Tuesday prompted a strange reality check for many of us seniors out there: It was our last first day of school. It’s a feeling that can be classified as both celebratory and terrifying; the weight of the word “senior” feels too heavy to be held just yet. The finality attached to declaring that I am in the final year of college is unfamiliar, and I envy the airiness with which others call themselves sophomores or juniors.
Senior year of college is often defined as transitional, a period in which we navigate the conclusion of our role as a student and the start of the post-college journey of our choosing. As seniors, we’re juggling incessant future-related concerns and questions (anyone else already sick of being asked what you’ll be doing after graduation?) on top of a normal course load, mandatory “graduation planning” and the anxiety associated with accepting that the so-called best years of our lives are coming to an end. Our self-concept muddles as we begin to shed the “student” label in favor of “college-educated professional.” We’re looking forward and backward at the same time.
In many ways, such a time encompasses the concept of liminality, the idea of being neither here nor there, at a crossroads, immobile. The problem with the uncertainty of liminal spaces is how anxious it can make us and how draining the conflicting pressures and identity crises can truly be. The result? We’ve all seen it from our older peers: a steady flow of graduation countdowns, angst-ridden Facebook statuses (“sooo done with school”), and other signs that imply seniors just want to get out. Gone are the previous year’s YOLO-inspired risk-taking, school spirit and undying excitement for Taco Tuesday. Senior year becomes a race rather than a journey.
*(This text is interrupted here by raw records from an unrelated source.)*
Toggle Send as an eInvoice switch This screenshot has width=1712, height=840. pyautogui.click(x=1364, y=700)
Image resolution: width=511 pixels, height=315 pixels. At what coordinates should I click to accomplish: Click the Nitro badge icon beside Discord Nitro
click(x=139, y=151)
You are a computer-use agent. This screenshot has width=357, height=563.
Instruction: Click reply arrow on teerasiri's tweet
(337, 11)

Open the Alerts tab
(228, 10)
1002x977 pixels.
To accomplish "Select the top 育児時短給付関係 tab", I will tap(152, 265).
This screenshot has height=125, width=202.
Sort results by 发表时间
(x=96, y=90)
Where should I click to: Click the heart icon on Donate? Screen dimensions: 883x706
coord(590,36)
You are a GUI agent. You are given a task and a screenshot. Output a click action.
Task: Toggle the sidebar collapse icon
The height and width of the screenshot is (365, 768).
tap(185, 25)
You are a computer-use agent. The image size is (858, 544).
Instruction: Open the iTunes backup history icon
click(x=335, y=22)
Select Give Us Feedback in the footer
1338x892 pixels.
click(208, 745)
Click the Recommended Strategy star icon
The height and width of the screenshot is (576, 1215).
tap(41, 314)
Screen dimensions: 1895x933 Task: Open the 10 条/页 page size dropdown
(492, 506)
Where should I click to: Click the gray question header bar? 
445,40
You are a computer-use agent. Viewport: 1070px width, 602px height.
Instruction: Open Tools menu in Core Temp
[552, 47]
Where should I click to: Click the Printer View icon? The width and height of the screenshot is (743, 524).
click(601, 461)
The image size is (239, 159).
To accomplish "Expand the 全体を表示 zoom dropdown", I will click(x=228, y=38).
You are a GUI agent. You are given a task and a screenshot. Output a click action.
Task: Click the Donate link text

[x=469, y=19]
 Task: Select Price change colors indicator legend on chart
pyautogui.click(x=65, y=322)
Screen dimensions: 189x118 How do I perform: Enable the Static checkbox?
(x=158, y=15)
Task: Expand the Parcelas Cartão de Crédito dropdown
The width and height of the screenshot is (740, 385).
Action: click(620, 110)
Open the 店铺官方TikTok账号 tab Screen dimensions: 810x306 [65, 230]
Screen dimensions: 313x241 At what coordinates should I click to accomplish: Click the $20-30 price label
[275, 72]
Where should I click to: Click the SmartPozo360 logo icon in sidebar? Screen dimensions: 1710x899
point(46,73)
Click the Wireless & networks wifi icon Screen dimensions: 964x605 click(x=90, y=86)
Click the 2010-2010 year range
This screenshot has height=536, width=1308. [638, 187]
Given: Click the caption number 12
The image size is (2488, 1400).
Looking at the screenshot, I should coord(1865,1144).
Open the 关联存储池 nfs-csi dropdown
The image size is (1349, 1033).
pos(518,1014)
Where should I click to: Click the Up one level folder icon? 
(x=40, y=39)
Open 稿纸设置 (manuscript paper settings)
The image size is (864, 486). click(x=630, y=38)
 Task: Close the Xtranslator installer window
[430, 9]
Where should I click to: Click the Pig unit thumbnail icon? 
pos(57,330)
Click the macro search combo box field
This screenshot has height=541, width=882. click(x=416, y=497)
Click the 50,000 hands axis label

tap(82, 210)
As thrilling as what’s to come in the future may seem when we’re up all night making notecards for an exam, we must avoid inhabiting that liminal space. Our U-Passes and yoga-pants-four-days-a-week lifestyles still scream college student — embrace it. Stall the onset of the gloomy, transitional period, or better yet, skip it altogether. Wear the student badge of honor for as long as you can; then make the mental and physical transition to life’s next step. By refusing to reduce your senior year to liminal doom, you’ll leave very little room for later regrets. Once we graduate, there is no senior year do-over. Our loans will rack up whether we live this year to its fullest potential.
The last year of college is not a waiting room to enter the “real world.” Instead, it might be your last chance to fall asleep in a library without being judged, build connections with world-class professors, pregame a football game by doing a 7 a.m. beer bong, stumble upon free food without even trying and engage in countless other activities that are, believe it or not, not so commonplace after college. “Sorry for the drunk text” probably won’t be as cute after graduation either.
Post-graduate life will arrive before we know it. Save the existentialist despair for that time; at least then we will have our college diplomas to cry over as we question our purpose. Our college experiences — the student section rowdiness at sports games, the walks of shame, the shoe tree shenanigans, the 3 a.m. McDonald’s journey — and next day’s post-Big Mac regret — are the foundations of memories we will hold onto for the rest of our lives. Forget liminality; to engage in our final year of college with the zeal of a Welcome Week-inspired freshmen or to mentally check out can very much be a conscious decision. My senior year will not be a mere transition; it’s its own expedition, to be filled with highs, lows, pride and shame until I walk across that stage in May.